The Cake-Time Continuum
Or – HOW LONG WILL IT TAKE ME TO DECORATE MY CAKE?
Since the beginning of Cake, this has always been the paramount dilemma.
It’s important if you are charging for it. It’s important if you’re not. You have a perishable item there and you have to plan your execution so you can deliver it on time.
And finally I have CRACKED IT!
I’ve hit on the fool-proof time-equation that works for 99.9% of cakes.
Here is the definitive:
Take your first guestimate…
Add 5 hours for margin of error
Add your age
Then take note of the date and time your cake needs to be delivered
Subtract the hours you have left until that time
(Make no allowances for sleep)
And that is TO THE SECOND the amount of time you need to make that cake. EXACTLY!
Works every time for me!
Yup! In short – your cake usually takes AS LONG AS YOU’VE GOT! We are all crazy cake people who keep kicking ourselves for starting something that we know is going to take over our lives for a few days and we will rarely have enough time to do our imagined design justice.
We’re artists! We have to suffer for it!
And Muggles don’t get it.
Because the thing that muggles don’t really see is just how time consuming this stupid profession can be. Not their fault. I mean, SERIOUSLY, who would believe that some of us would spend 24 hours making a basket out of fondant when you could make a real one in a fraction of the time? Or spend an hour on a sugar rose when you can just nick one from next door’s garden? You’ve got to be a little bit of a fruit loop!
Admittedly not all cake artists are daft enough to waste their life hand-crafting edible baskets or feathers, or scales or sugar sequins or all those other ridiculous details that take FOREVER.
The 1% who create viable businesses are the heroes here. They have lives! They sleep!

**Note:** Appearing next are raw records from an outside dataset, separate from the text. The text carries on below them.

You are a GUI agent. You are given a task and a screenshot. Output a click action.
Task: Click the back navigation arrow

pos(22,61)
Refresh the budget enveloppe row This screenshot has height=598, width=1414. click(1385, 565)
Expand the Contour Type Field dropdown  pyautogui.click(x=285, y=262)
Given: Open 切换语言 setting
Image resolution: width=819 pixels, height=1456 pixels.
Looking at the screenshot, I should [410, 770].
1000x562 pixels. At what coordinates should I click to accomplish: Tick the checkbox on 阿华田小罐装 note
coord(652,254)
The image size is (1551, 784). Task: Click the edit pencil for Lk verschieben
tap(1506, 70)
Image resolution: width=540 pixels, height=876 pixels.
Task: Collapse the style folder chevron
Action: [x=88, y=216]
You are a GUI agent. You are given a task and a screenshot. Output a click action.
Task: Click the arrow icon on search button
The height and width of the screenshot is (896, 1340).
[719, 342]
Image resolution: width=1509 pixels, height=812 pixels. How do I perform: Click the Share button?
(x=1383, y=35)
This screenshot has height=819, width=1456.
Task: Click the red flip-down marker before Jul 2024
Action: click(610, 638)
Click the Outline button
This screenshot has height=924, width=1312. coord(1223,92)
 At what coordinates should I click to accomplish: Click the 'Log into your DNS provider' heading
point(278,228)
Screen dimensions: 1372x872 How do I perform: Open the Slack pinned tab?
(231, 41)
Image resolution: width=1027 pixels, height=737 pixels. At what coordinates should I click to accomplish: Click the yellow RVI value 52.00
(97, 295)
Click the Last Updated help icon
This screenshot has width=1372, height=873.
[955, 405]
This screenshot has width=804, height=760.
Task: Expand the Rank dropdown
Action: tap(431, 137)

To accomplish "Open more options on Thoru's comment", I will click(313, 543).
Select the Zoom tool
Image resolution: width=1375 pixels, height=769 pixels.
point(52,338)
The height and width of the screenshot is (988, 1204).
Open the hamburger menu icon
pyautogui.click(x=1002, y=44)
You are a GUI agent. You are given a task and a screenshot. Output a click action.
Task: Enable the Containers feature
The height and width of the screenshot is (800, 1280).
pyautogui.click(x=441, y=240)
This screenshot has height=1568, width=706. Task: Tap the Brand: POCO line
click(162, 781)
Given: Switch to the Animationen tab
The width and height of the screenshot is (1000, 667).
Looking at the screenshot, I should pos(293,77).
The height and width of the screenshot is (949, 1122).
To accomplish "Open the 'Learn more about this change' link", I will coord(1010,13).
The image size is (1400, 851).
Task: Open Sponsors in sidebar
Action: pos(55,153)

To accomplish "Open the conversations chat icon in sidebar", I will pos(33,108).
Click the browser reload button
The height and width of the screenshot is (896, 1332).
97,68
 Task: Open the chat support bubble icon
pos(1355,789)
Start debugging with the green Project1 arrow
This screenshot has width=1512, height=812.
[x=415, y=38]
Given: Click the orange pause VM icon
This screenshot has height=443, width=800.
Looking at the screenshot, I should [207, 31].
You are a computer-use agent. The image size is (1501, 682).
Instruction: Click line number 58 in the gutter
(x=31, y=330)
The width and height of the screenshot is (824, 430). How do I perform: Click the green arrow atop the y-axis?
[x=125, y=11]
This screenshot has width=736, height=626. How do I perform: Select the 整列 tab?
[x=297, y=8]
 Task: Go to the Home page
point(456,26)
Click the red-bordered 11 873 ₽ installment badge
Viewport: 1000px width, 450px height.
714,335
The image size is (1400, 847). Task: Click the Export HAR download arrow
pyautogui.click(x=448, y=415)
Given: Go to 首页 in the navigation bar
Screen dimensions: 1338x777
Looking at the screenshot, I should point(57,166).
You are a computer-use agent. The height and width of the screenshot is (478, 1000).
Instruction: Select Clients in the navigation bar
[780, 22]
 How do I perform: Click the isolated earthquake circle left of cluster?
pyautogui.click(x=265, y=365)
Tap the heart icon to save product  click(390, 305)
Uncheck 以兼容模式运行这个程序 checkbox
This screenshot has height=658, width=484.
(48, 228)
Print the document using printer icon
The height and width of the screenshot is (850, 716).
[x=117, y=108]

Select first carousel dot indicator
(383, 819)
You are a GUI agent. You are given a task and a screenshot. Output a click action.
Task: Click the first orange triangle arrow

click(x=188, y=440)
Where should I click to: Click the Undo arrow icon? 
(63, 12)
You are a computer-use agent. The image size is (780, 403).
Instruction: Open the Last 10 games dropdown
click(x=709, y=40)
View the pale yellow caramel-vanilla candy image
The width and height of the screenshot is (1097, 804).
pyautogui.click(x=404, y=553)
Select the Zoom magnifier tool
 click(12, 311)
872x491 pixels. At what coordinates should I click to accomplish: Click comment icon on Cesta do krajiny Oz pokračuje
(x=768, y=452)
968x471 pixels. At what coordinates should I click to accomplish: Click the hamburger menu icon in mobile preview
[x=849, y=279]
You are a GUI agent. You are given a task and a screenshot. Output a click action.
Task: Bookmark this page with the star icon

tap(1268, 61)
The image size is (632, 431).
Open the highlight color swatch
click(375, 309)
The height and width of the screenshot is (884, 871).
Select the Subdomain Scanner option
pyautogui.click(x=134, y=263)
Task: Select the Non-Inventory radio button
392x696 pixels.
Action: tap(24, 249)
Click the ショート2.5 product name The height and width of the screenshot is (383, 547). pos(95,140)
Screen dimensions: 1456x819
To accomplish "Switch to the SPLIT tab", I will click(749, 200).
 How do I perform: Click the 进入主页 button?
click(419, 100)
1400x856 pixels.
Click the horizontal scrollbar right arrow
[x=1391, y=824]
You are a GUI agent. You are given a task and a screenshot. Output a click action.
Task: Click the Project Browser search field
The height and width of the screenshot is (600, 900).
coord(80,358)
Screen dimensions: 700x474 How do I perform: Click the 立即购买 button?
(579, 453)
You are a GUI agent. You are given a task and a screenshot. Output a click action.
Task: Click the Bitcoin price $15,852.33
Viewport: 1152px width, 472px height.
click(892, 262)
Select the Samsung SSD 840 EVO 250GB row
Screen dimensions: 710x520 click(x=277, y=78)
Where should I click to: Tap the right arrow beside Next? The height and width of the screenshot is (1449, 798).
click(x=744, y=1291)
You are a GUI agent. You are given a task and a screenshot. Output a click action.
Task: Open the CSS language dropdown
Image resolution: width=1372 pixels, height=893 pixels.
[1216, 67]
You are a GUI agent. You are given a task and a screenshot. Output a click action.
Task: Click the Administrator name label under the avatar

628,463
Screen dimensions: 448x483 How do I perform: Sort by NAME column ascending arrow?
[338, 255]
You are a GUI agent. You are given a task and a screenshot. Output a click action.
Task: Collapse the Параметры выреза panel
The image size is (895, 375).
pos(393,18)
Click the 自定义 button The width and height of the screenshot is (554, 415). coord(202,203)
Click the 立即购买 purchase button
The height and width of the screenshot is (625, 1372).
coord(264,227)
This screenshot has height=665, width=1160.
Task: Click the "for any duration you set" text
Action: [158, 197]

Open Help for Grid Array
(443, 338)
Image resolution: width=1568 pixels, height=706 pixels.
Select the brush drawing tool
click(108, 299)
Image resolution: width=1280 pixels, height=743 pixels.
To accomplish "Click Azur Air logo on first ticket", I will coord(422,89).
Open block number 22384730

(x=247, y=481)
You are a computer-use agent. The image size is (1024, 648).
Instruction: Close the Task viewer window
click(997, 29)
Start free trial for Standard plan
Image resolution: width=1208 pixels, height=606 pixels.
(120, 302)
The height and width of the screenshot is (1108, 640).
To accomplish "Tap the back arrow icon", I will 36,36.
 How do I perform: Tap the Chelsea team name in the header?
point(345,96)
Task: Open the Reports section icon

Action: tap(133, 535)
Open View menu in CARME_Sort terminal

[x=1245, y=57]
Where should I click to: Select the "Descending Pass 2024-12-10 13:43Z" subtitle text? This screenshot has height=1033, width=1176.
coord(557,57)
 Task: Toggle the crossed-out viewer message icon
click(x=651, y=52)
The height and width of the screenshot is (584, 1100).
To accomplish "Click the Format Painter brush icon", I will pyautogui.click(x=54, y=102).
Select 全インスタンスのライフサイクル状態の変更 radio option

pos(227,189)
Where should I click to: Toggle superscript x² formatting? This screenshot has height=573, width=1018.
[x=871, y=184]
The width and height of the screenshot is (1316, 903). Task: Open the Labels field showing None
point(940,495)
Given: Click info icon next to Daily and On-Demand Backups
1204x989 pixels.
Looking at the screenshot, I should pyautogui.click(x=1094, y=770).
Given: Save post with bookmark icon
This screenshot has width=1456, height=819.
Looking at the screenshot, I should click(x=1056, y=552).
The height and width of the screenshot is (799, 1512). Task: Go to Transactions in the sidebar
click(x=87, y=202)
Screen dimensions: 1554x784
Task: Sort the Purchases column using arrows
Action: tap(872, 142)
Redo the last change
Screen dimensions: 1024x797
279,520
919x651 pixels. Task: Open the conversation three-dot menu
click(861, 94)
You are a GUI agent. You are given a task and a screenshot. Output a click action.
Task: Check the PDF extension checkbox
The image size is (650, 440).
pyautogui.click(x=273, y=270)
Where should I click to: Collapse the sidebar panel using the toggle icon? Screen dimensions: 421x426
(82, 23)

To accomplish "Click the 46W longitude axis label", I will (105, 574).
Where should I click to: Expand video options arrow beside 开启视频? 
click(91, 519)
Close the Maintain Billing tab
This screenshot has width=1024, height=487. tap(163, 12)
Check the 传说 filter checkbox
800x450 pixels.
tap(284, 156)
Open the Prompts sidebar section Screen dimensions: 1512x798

They are the ones who know that when they quote for a job they are factoring in ALL their time, INCLUDING the designing, sketching, washing up and time to SLEEP whilst still making a profit! (‘PROFIT’- it’s in the dictionary. Look it up!)
They don’t see every cake as a reflection of their best artistic and technical ability but more as a compromise between what the client wants and what they are able to pay. They don’t mind if their cake isn’t competition-perfect because they aren’t being judged by their fellow artists, they’re being judged by their clients. Clients who don’t get hung up on a tiny crack in the fondant or on a slightly boss-eyed topper. These bakers can probably make perfect toppers if they want to. If they spend more TIME. But not everything has to be perfect…just commercially viable.
Yeah…there really are some sensible cake artists out there. A few at least.
But then there’s the rest of us!
We KNOW it too. I have done a basket before. I KNEW I could run a few marathons before I’d finish it! (Maybe I‘m reaching a bit there but you get my drift!)
And yet I went ahead and did it anyway.
Yes – I factored in a lot of time.
Yes- I prepared myself to binge-watch anything on Netflix with over 3 series
Yes – I made as many sugar flowers as I could in advance
Yes I STILL got no sleep and took it to the wire.